A map of the four bird migration flyways of North America. U.S. Fish and Wildlife map.

According to wildlife agencies and organizations, spring waterfowl migration is usually from March 15 to May 3. Waterfowl mainly migrate at night with peaks in the middle of the night.

When the waterfowl arrive in a state and cross the state will differ. For example, the Dickinson County Conservation Board in northwest Iowa said “Waterfowl migration can begin as early as late February, and it is fully underway by the first half of March. In Iowa, heavy waterfowl migration is observed the end of March-April.”

They follow four main flyways in North America.

The Central Flyway includes South Dakota, North Dakota, Nebraska and seven other states. Minnesota, Iowa and 12 other states are in the Mississippi Flyway.

The flyways contain prime sites for the poultry industry. Iowa is a top producer of chickens while Minnesota is a top producer of turkeys.

So far, bird flu has been detected in two separately-owned facilities in Charles Mix County in South Dakota, Miller said. The first was detected on March 5. The other was detected on March 11 or 12.

Flocks of about 50,000 each were euthanized at each site, Miller said.

The bird flu crisis of 2015 is a reason why Ramsdell is nervous about this year’s waterfowl migration.

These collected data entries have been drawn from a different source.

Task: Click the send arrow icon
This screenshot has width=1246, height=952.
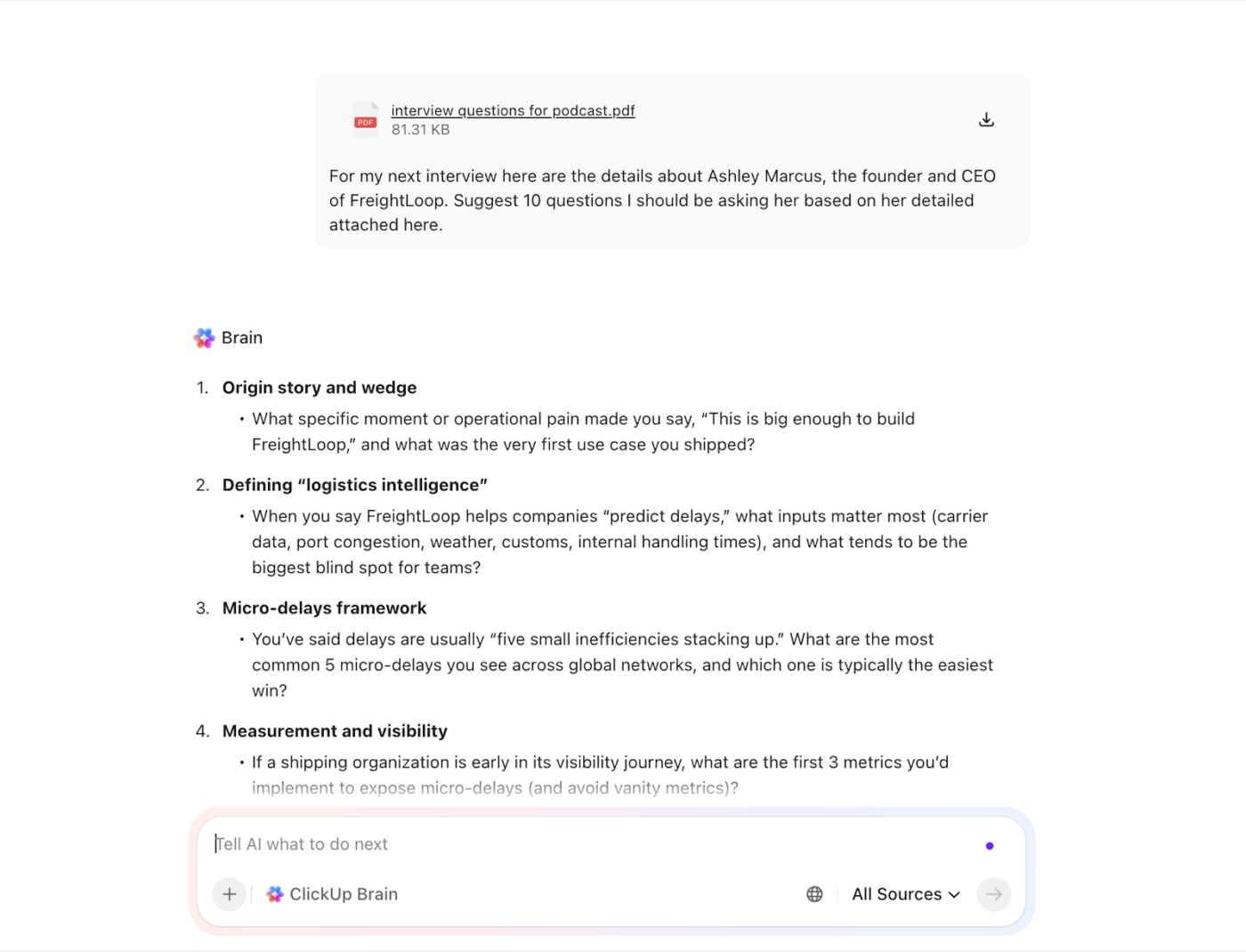Action: click(x=993, y=894)
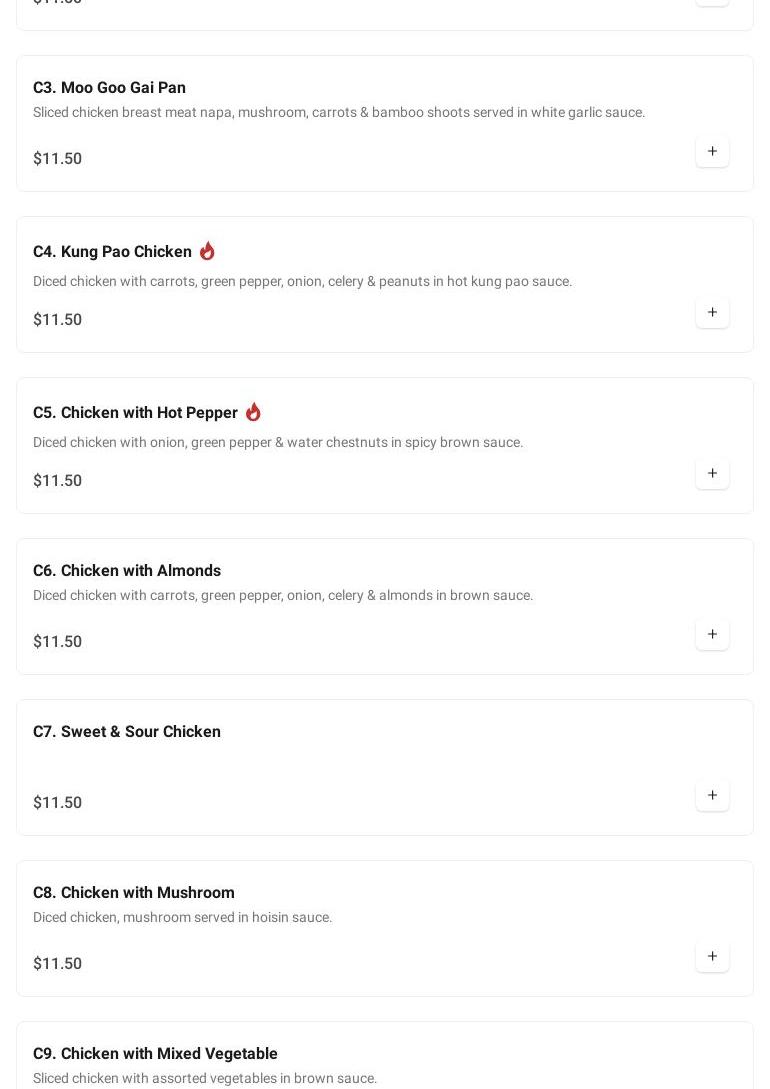Open C4. Kung Pao Chicken item title
Viewport: 770px width, 1089px height.
pyautogui.click(x=112, y=252)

Dakota Layers lost about 1.3 million laying hens and about 10 months of full production, Ramsdell said.

“I don’t think you really recover from that,” Ramsdell said.

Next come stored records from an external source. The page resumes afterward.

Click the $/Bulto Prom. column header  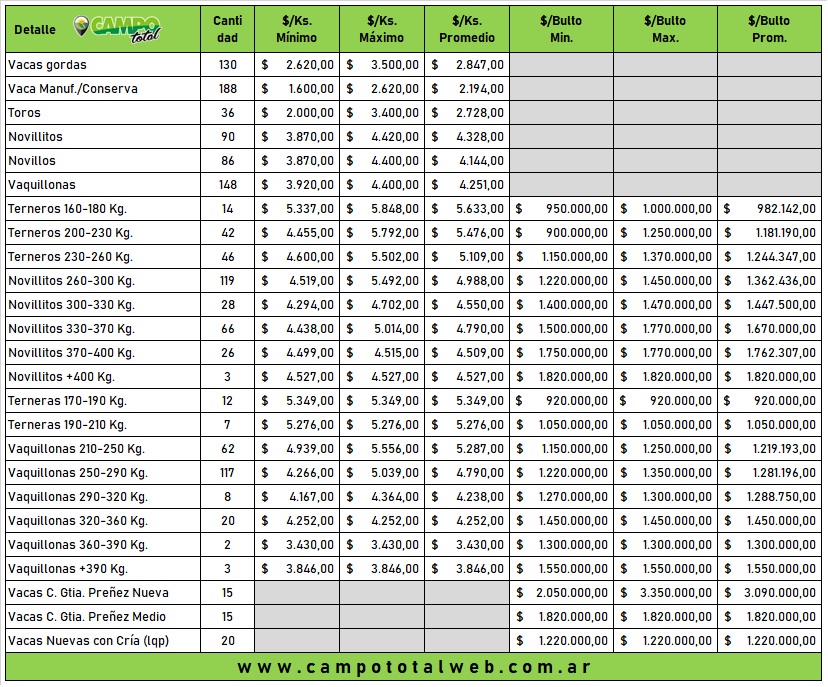[x=769, y=29]
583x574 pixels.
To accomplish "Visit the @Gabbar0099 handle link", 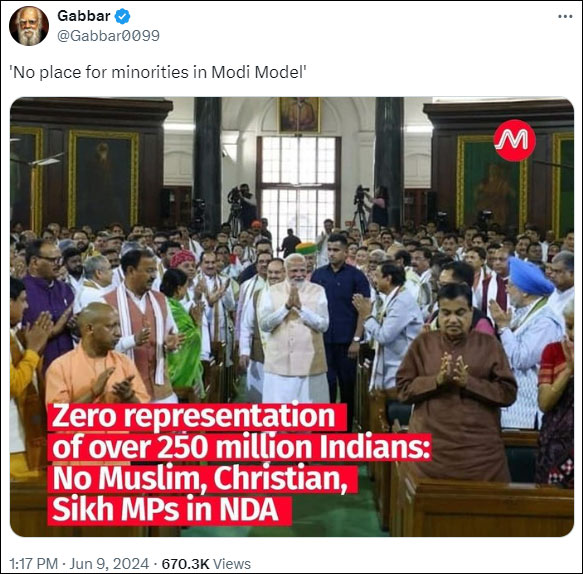I will (108, 36).
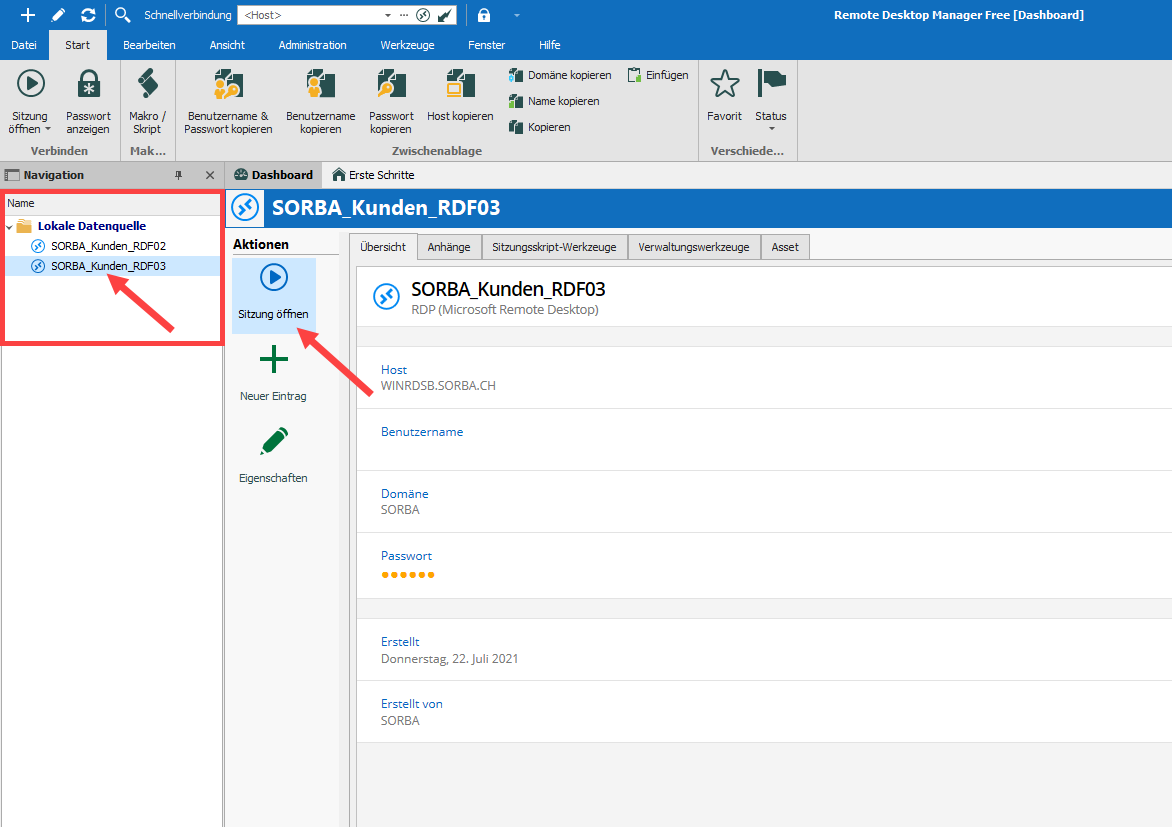
Task: Close the Navigation panel
Action: click(210, 175)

The company produces about 400 million eggs a year.

Customers were understanding when bird flu hit in 2015, he said. They know the overall industry was affected.

“We gained most of them back,” Ramsdell said.

The biosecurity measures prompted by bird flu in 2015 remain today, Ramsdell and Miller said.

Stringent measures such as “anybody who goes into a barn needs to shower and change their clothes that we wash in site,” Ramsdell said.

Any allowed entering vehicles need to pass through a tire bath to clean off any material, he said.

Entrance to any facility site is limited, he said.

Those are just some of the biosecurity measures.

“It’s too soon to know (how 2022 will compare to 2015),” Miller said. “The industry is much more aware of it and biosecurity is more of a priority.”

But how does a facility keep poultry safe from what’s dropped from the sky?

Most birds are housed indoors and building openings are limited so that no birds, including waterfowl can enter and to reduce poultry contact with waterfowl feces.

“Sparrows aren’t a health concern but they can pick up a good feather or droppings and use if for a nest,” Ramsdell said.

Nests are destroyed on poultry sites, he said. The company will also disinfect the concrete at the buildings to clean off droppings.

Dakota Layers has an egg-layer site, a poultry site and a free-range poultry farm with about 100,00 birds in the flock, Ramsdell said.

The free-range birds are more at risk of catching bird flu from waterfowl droppings because they have access to grass and pasture, Ramsdell said.

But there is a market demand for such birds and the risk has been reduced by having fewer birds (100,000) than other parts of the operation, he said.

Miller said the poultry infected with bird flu will be genetically tested to help determine the source.